After years of whispers around Nvidia maybe, possibly, perhaps getting into CPU-making, they’re making it official with RTX Spark: a fully integrated laptop SoC (System on a Chip), coming to thin 'n' lights in Autumn this year.

Unsurprisingly, given the source of Nvidia’s trillions, RTX Spark has a big focus on agentic AI work, the official descriptions of which are so inducive of malaise that I can’t even bring myself to copy them in from the press release. But there is plenty of note for those who’d use their lightweight laptop to play games, as the SoC’s graphics processor is based on the same Blackwell architecture as Nvidia’s GeForce RTX 50 series of standalone graphics cards. That means it’ll support DLSS 4.5 upscaling, Multi-Frame Generation, ray tracing, Reflex, and G-Sync, all hitherto unseen (or at least extremely rare) on what is essentially integrated graphics. Unless you count the Nintendo Switch 2. And round 'ere, we don’t.

Some of these are more reliably helpful than others, which could be said about a lot of Nvidia’s graphics tech in recent years. For every G-Sync Pulsar there’s been a DLSS 5. But the good stuff – DLSS upscaling, Reflex anti-lag, and G-Sync tear smoothing in particular – have a way of besting the AMD or Intel equivalents with either zero or minimal drawbacks. It’s always been unfortunate, then, that they’ve never been properly supported on laptop SoCs, always requiring a bulkier, likely more power-hungry CPU + discrete GPU setup instead.

RTX Spark will change that, and who knows, may even open up the possibility of handheld PCs with the same box of tools. Spark-based, Steam Machine-style mini PCs are also confirmed as in the works, too – potentially setting up a showdown with Valve’s own choice of all-in-one processor tech.

Image credit:Nvidia

Mind you, Nvidia’s announcement leaves plenty of unanswered questions.
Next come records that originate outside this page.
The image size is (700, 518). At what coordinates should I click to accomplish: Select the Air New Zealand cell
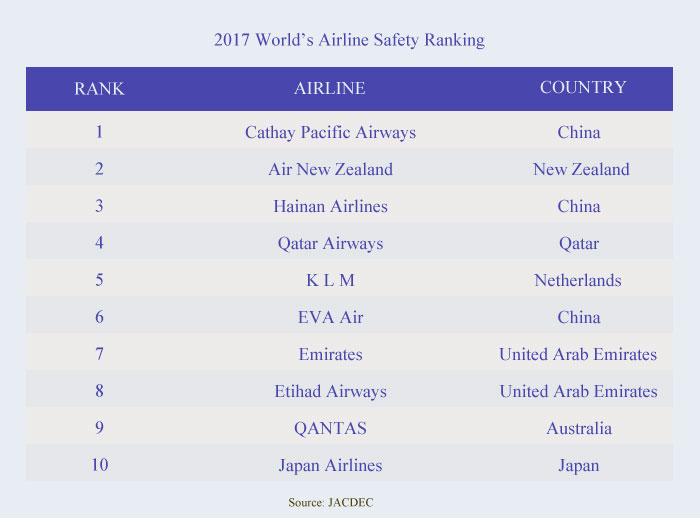[330, 169]
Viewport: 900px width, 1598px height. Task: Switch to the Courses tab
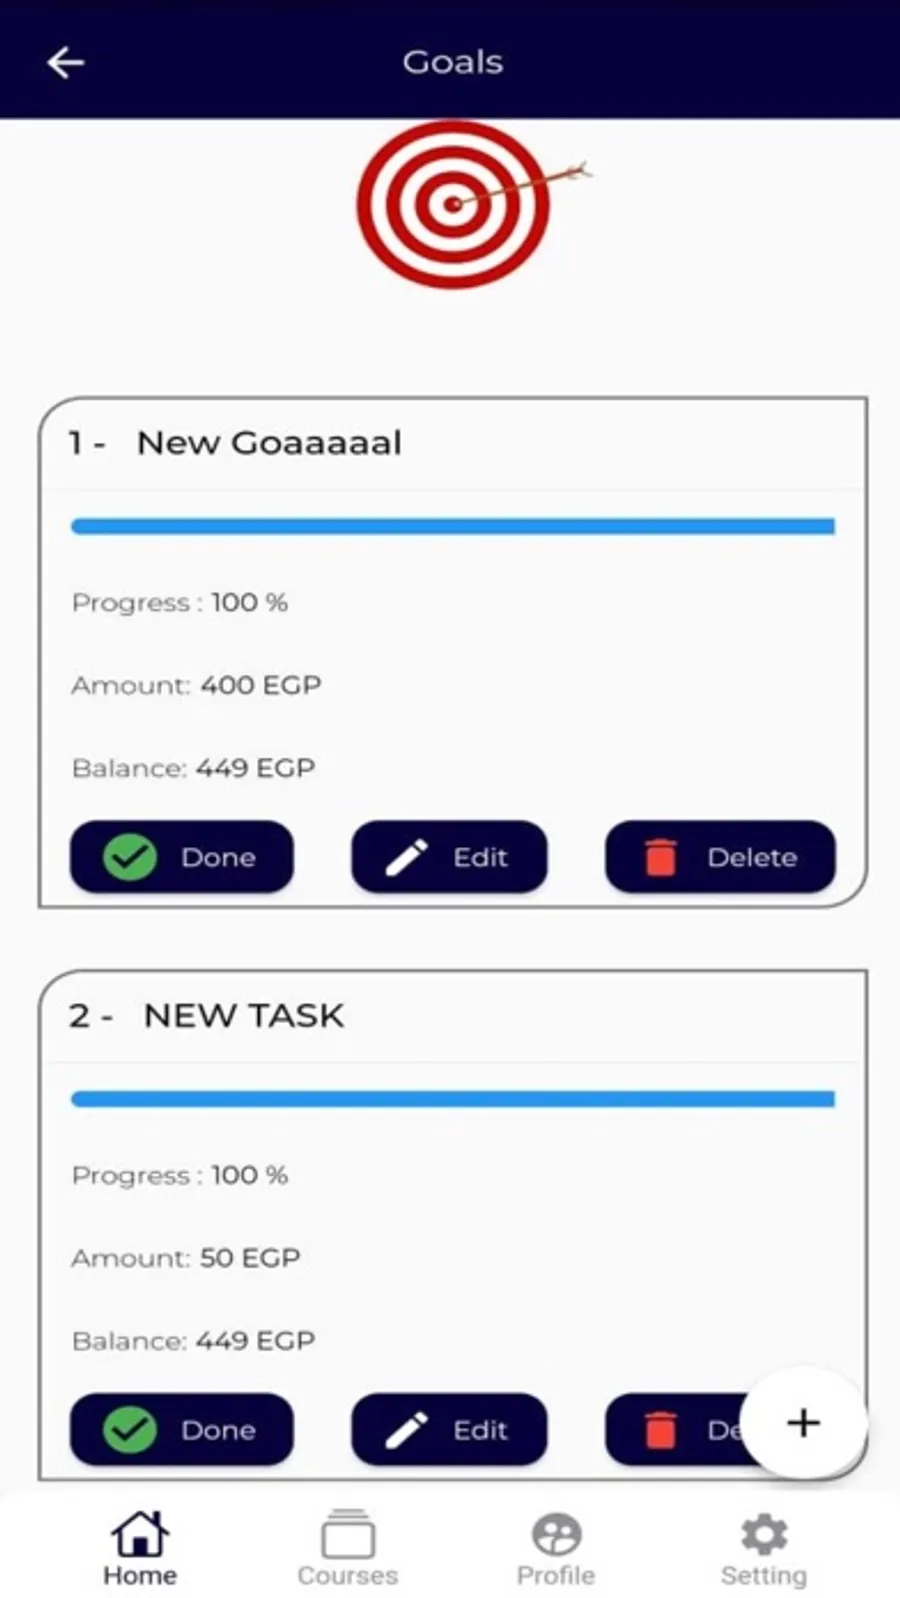(347, 1549)
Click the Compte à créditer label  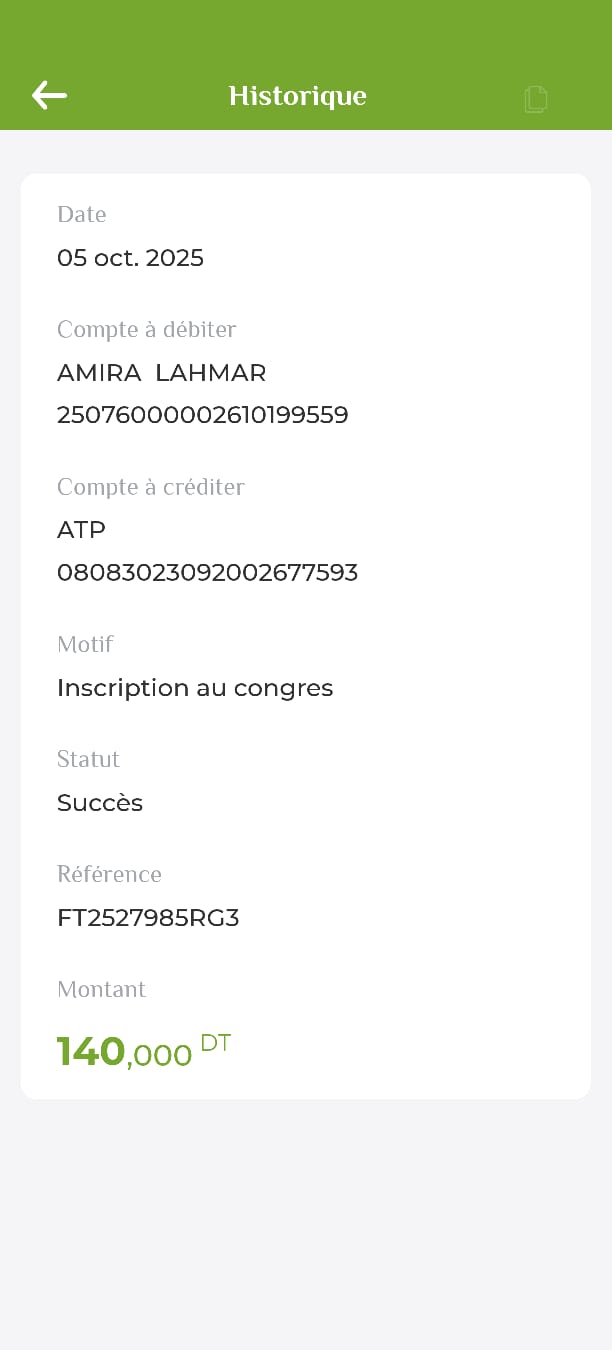point(150,487)
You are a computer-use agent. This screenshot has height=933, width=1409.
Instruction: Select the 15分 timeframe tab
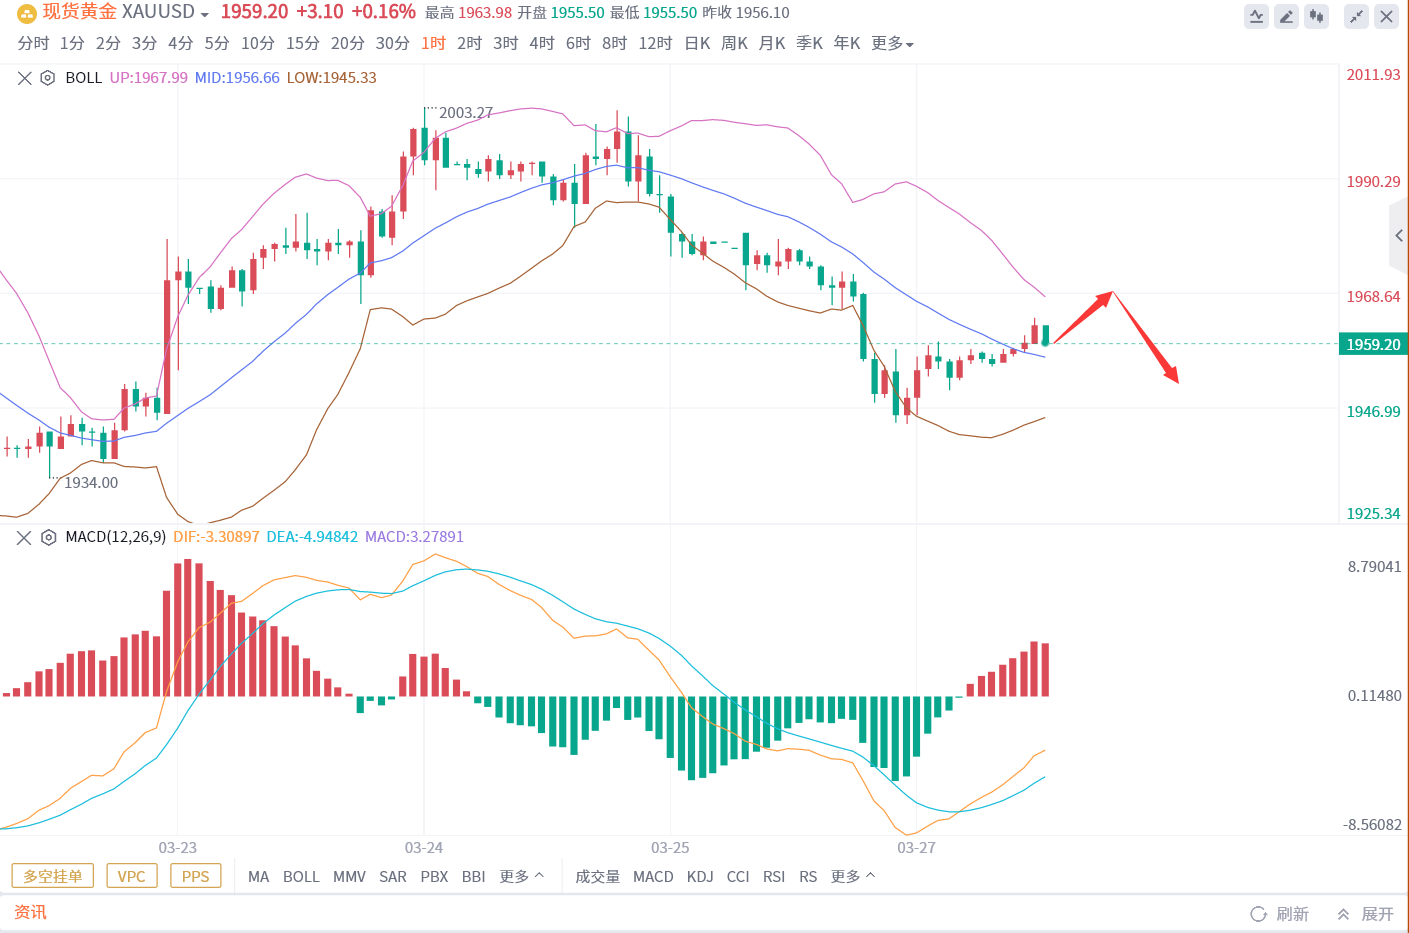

The chip does sound more performance-minded than budget-conscious, also including a 20-core CPU and potentially up to 128GB of unified RAM, but the only indication of actual game speeds so far are brief mentions of Spark being able to run "play AAA games at 1440p resolution and over 100 frames per second with ray tracing, DLSS and Reflex." That’s a big old claim by current integrated GPU standards, especially if it genuinely doesn’t also include frame gen, though we’ll have to wait for proper benchmarks.

Between the lofty performance promises and ongoing PC component shortages – which Nvidia’s own promotion of AI tools has, in part, exacerbated – RTX Spark also raises the issue of pricing. This is almost definitely not going to be a cheap part, which will in turn make the laptops it powers more expensive, which could undermine one of the economic benefits of choosing integrated hardware – over a brawnier but costlier set of dedicated components – in the first place.

Still, this’ll be worth a test, I reckon. Acer, Asus, Dell, Gigabyte, HP, Lenovo, Microsoft, and MSI are all on board as RTX Spark laptop makers, with their first models on the shelves this Autumn.